--- DOCUMENT SEGMENT Enclosed Below ---

In 2017, I began writing Tales from South America, a collection of stories about the local people, realities, and legends from my solo motorcycle adventure through South America. Having built an audience using blogging and social media, I funded the book with a successful IndieGoGo campaign. In this article, I’ll share my tips for financing a self-published book and running a successful crowdfunding campaign.

Background

In 2016-2018, I published two travel and adventure motorcycle books in Lithuania with traditional publishers. From my experience in traditional publishing, I learned a lot about the steps that go into creating a book. When I decided to self-publish Tales from South America, I decided to crowdfund it to make the project as successful as possible.

The cover of my self-published book

Crowdfunding is a good option for self-published writers. IndieGoGo doubles as a pre-sales platform, so a successful crowdfunding campaign also markets your book. I found that it’s easier to ask people for money when I could offer them a future product instead of just asking for a favor. Since I had a well-defined budget and timeline, I could confidently guarantee the book to my backers. To make the book a reality, all I needed was a great editor, a designer, and a printing house.

My IndiegoGo campaign ended up being 112% funded. I raised $7,692, more than enough to cover the publishing costs. I donated most of the extra cash (5%) to struggling families I met in South America.

Crowdfunding on Indiegogo gave me the opportunity to make and publish my dream book, and I also learned heaps about online marketing, the importance of true fans, and social media. In this article, I’ll share my learnings with other people hoping to finance a book, side project, or entrepreneurial venture.

Before the Campaign

Draft a Budget

Every crowdfunder should have a clear, reachable goal and know exactly where the money will go and why. The first thing I did was draft a budget for my campaign finance goal. After getting quotes from editors, designers, and printing houses, I estimated that I needed roughly $6,500 to cover everything:

  • Printing and shipping: $3500.  I estimated that this would be my biggest expense, depending on the volume of copies sold. Tales from South America was going to be a paperback focused on the storytelling, not images, and sold less than 300 copies, so I chose a traditional printing house in Europe. People publishing a large hardback with lots of images or illustrations — like a big photography book, for example — or who expect to publish a lot of copies should consider printing in China to save costs. Alternatively, you can keep costs low by publishing only an e-book, but I wanted my readers to have a physical product instead of just a digital copy.

--- End of Enclosed DOCUMENT SEGMENT ---
--- RECORDS Enclosed Below ---

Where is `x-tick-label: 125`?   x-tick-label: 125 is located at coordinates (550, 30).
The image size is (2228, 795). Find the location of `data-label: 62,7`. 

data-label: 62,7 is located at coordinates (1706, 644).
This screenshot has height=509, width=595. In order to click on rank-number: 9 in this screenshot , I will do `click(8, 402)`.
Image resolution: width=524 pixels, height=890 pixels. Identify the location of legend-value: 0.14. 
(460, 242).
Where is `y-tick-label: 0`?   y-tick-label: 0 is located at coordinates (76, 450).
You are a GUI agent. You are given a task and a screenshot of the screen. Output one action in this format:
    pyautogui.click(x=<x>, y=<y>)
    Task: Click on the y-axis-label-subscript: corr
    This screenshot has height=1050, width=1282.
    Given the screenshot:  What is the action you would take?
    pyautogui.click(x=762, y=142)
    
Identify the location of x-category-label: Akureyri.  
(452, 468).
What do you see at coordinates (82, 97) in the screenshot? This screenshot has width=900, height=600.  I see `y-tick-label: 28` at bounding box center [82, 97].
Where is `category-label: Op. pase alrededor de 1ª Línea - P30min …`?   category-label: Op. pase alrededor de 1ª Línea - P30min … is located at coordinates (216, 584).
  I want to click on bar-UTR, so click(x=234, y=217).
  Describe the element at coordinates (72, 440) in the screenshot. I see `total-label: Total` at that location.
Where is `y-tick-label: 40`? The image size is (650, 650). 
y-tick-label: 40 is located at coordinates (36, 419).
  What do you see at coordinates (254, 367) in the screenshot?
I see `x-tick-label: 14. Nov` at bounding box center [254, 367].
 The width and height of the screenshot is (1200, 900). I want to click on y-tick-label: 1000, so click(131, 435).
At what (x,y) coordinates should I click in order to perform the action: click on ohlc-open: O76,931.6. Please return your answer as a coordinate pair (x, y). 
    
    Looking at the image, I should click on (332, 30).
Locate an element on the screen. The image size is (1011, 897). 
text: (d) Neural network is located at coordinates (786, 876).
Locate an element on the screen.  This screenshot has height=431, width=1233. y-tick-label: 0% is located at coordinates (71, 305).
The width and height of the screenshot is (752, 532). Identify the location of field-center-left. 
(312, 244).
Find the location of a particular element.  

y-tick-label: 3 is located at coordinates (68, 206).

--- End of Enclosed RECORDS ---

_TASKS TO COMPLETE_
#1 According to the crowdfunding article, how much money did the IndieGoGo campaign raise?
#2 Name every thing the crowdfunding article says the author needed to make the book a reality.
#3 Translate this sentence from the crowdfunding article into Spanish: "IndieGoGo doubles as a pre-sales platform, so a successful crowdfunding campaign also markets your book."

_RESULTS FOR THE EXERCISE_
#1 $7,692

#2 A great editor, a designer, and a printing house.

#3 IndieGoGo también funciona como plataforma de preventa, así que una campaña de micromecenazgo exitosa también promociona tu libro.